Dans les combinaisons de l’empereur, le rôle de l’Italie s’expliquait naturellement. Elle devenait l’auxiliaire obligée de notre politique et devait, dans les questions continentales, dans les conférences ou sur les champs de bataille, nous servir d’appoint décisif suivant les circonstances, soit contre l’Autriche, soit contre l’Allemagne, voire même contre l’Angleterre. Mais ces combinaisons ne pouvaient se justifier qu’à une condition, c’est que l’empereur resterait puissant, incontesté, au dehors comme à l’intérieur et qu’il serait assez résolu à ne permettre à l’Italie aucune infidélité à notre alliance, avec la Prusse moins qu’avec toute autre puissance. L’infidélité malheureusement ne tarda pas à se produire ; elle ne fut pas clandestine, elle se consomma portes ouvertes, avec notre plein assentiment; et l’Italie, au lieu d’être pour nous, comme le croyait Napoléon III, un élément de force et de sécurité, devint pour la France, sous de funestes influences, faute de prévoyance et de volonté, un sujet d’inquiétude et d’affaiblissement.

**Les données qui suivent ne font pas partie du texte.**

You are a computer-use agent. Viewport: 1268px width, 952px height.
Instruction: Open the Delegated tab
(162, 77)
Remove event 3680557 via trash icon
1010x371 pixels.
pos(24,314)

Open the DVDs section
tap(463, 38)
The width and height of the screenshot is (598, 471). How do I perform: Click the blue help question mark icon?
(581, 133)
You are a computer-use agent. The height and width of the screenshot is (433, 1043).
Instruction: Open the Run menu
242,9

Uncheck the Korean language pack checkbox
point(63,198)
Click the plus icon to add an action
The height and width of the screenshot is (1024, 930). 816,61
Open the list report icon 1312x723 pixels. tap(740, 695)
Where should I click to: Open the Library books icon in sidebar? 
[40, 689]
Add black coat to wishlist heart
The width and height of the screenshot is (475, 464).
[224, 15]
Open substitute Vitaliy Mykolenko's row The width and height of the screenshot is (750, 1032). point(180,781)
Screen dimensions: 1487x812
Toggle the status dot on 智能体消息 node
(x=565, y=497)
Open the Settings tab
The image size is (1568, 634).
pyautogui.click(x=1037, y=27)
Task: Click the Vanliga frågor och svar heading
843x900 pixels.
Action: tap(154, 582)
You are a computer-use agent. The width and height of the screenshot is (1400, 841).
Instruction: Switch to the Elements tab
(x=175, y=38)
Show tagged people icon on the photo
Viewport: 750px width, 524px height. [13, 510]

Mais en 1864 rien n’était définitivement compromis ; la politique des grandes agglomérations ne l’avait pas encore emporté sur la politique de Richelieu. La Prusse, en manifestant, après Solférino, des velléités d’intervention, nous avait rendu, sans le vouloir, un signalé service ; elle nous avait arrêtés dans une voie funeste, en nous obligeant à signer, en face du quadrilatère, une paix précipitée[1]. Nous restions maîtres des événemens, nous tenions toujours l’Italie par l’Autriche, et l’Autriche par l’Italie ; et la Prusse elle-même, en révélant ses arrière-pensées par une manœuvre intempestive, était vouée à l’impuissance. Les problèmes posés en Europe restaient en suspens ; l’empereur pouvait en hâter ou en retarder la solution à son heure, fort des expériences que lui laissait une campagne improvisée. Sans doute il n’exerçait plus en Europe l’ascendant moral que lui avait valu le congrès de Paris. Il avait soulevé trop de questions, heurté trop d’intérêts pour n’être pas discuté. Toutefois, malgré ses erreurs, il n’en demeurait pas moins le dispensateur de la paix et de la guerre. Aucun coup de canon ne pouvait se tirer sans son consentement. L’Autriche, la Prusse et l’Italie briguaient son concours et spéculaient sur ses défaillances. Elles savaient qu’elles ne pouvaient rien sans son agrément. Cette situation d’arbitre ne laissait pas que d’être enviable, elle permettait

  1. La Politique française en 1866.